Ce sentiment d’admiration si éloquemment exprimé par le philosophe français se manifeste dans tous les témoignages dont je viens d’avoir la charge et l’honneur de rendre compte à l’Académie. Ces témoignages sont, comme je le faisais observer, de provenances très diverses et sont unanimes, au point de devenir monotones. Le vrai beau, le beau essentiel, le sublime réel, est discerné et admiré partout.

À travers toutes les contrées si variées entre elles de notre France, océan des capitales, ou gai ruisseau des petites sous-préfectures, villages silencieux aperçus dans le lointain des grandes plaines, ombre des vallées profondes, ou rivage tumultueux de la mer, des témoins de toute condition sociale, de toute profession, de toute opinion se sont arrêtés, pour lui rendre hommage, devant la Vertu. La vertu est toujours la même, qu’elle ait respiré l’air des plaines ou des montagnes, et qu’elle soit de descendance savoyarde, ou provençale, ou bretonne, ou flamande. Elle est souvent paysanne ; elle est aussi volontiers faubourienne, et fleurit dans la fumée des usines comme dans l’air pur des champs. Elle n’est pas en effet le privilège d’une race, ni le produit exclusif d’un tempérament ou d’une culture. Elle est, pour les descendants, un exemple à suivre, s’ils le veulent, mais ne leur est pas transmise par héritage.

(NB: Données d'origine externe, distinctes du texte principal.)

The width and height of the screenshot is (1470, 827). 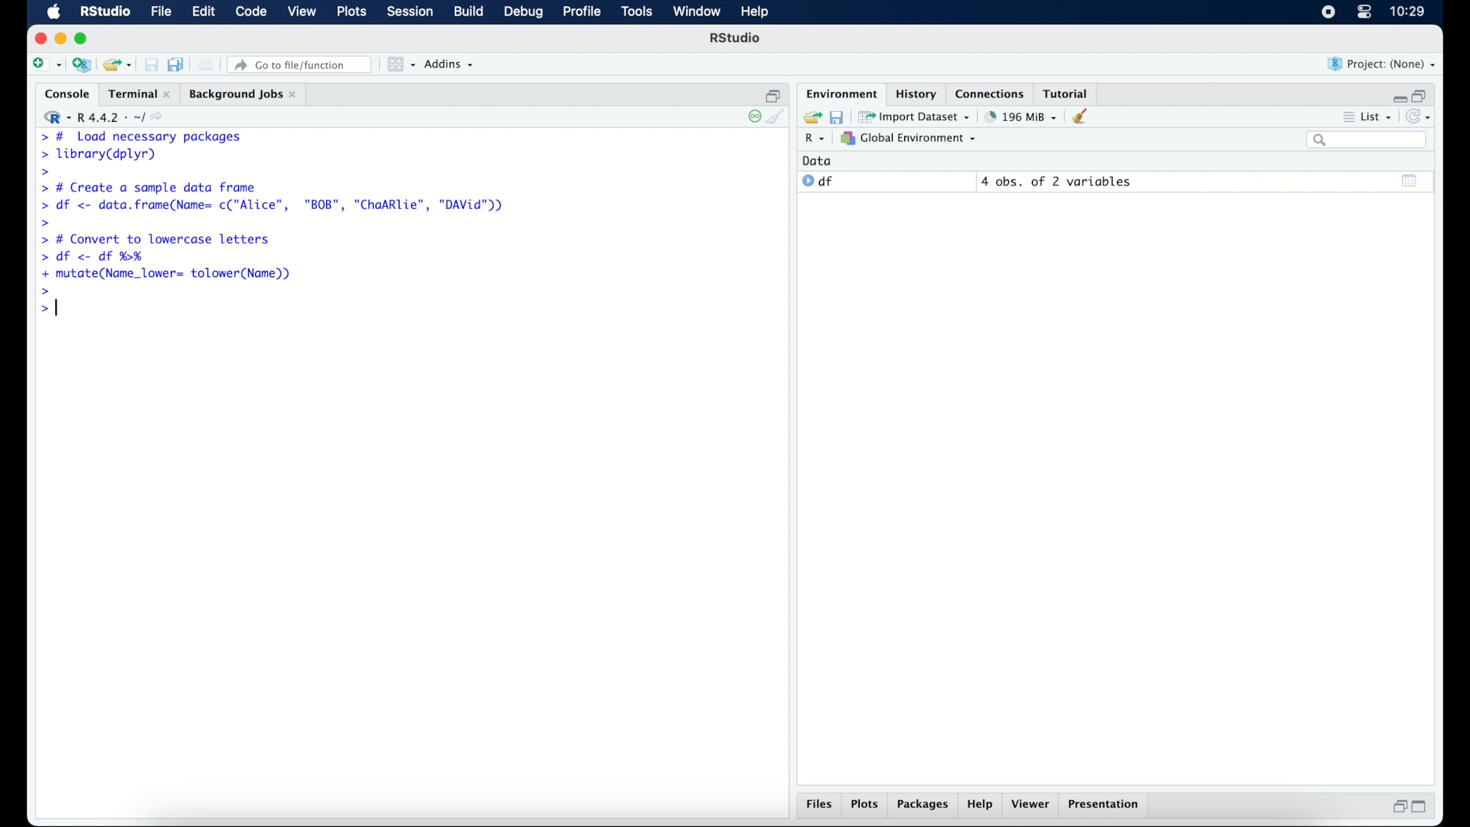 What do you see at coordinates (1069, 93) in the screenshot?
I see `tutorial` at bounding box center [1069, 93].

Elle est le bien commun de l’espèce humaine, la conquête d’une volonté intelligente et libre. « Passons, écrit encore Diderot, de cette bonté pure et simple, dont toute créature sensible est capable, à la bonté raisonnée, propre à l’être pensant... à cette qualité qu’on appelle vertu et qui convient ici-bas à l’Homme seul[4]. »

 

[1] L’Homme plus que machine, page 1.

[2] Maurice Hauriou. Le Correspondant, 25 septembre 1918.

[3] Essai sur le Mérite et la Vertu, p. 24 et 29.

[4] Essai sur le Mérite et la -Vertu, p. 26 et 28.